_Task requirements_: Repeat the data that follows, keeping every character intact.
[[ Provided data open ]]
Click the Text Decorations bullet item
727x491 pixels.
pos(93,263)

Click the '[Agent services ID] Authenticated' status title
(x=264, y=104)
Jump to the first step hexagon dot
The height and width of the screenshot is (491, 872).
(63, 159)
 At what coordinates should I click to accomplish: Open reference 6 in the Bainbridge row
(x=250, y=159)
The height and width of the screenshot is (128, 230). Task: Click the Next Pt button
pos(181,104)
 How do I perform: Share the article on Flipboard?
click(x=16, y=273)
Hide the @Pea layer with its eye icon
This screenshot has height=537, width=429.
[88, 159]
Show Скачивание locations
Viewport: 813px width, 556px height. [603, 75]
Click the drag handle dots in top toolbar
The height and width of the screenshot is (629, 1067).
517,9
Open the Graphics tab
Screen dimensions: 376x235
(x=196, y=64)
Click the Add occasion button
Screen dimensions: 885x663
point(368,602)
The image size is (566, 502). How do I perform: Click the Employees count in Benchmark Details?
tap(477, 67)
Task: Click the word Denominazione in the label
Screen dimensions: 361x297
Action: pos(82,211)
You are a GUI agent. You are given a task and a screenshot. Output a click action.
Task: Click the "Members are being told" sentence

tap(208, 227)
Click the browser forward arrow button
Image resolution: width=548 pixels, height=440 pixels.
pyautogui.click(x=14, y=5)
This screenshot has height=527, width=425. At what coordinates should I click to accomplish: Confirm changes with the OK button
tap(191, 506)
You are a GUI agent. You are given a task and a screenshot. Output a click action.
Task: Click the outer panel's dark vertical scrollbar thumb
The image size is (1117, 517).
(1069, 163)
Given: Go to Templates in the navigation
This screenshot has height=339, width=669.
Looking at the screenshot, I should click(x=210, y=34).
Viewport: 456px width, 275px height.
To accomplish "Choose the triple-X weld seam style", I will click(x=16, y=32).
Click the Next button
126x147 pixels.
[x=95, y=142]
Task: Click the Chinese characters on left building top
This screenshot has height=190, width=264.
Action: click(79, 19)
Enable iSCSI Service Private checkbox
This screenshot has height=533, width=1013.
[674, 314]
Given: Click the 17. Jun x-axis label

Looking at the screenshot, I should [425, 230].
[[ Provided data closed ]]
_Response for this exercise_:
Click the Text Decorations bullet item
727x491 pixels.
pos(93,263)

Click the '[Agent services ID] Authenticated' status title
(x=264, y=104)
Jump to the first step hexagon dot
The height and width of the screenshot is (491, 872).
(63, 159)
 At what coordinates should I click to accomplish: Open reference 6 in the Bainbridge row
(x=250, y=159)
The height and width of the screenshot is (128, 230). Task: Click the Next Pt button
pos(181,104)
 How do I perform: Share the article on Flipboard?
click(x=16, y=273)
Hide the @Pea layer with its eye icon
This screenshot has height=537, width=429.
[88, 159]
Show Скачивание locations
Viewport: 813px width, 556px height. [603, 75]
Click the drag handle dots in top toolbar
The height and width of the screenshot is (629, 1067).
517,9
Open the Graphics tab
Screen dimensions: 376x235
(x=196, y=64)
Click the Add occasion button
Screen dimensions: 885x663
point(368,602)
The image size is (566, 502). How do I perform: Click the Employees count in Benchmark Details?
tap(477, 67)
Task: Click the word Denominazione in the label
Screen dimensions: 361x297
Action: pos(82,211)
You are a GUI agent. You are given a task and a screenshot. Output a click action.
Task: Click the "Members are being told" sentence

tap(208, 227)
Click the browser forward arrow button
Image resolution: width=548 pixels, height=440 pixels.
pyautogui.click(x=14, y=5)
This screenshot has height=527, width=425. At what coordinates should I click to accomplish: Confirm changes with the OK button
tap(191, 506)
You are a GUI agent. You are given a task and a screenshot. Output a click action.
Task: Click the outer panel's dark vertical scrollbar thumb
The image size is (1117, 517).
(1069, 163)
Given: Go to Templates in the navigation
This screenshot has height=339, width=669.
Looking at the screenshot, I should click(x=210, y=34).
Viewport: 456px width, 275px height.
To accomplish "Choose the triple-X weld seam style", I will click(x=16, y=32).
Click the Next button
126x147 pixels.
[x=95, y=142]
Task: Click the Chinese characters on left building top
This screenshot has height=190, width=264.
Action: click(79, 19)
Enable iSCSI Service Private checkbox
This screenshot has height=533, width=1013.
[674, 314]
Given: Click the 17. Jun x-axis label

Looking at the screenshot, I should [425, 230].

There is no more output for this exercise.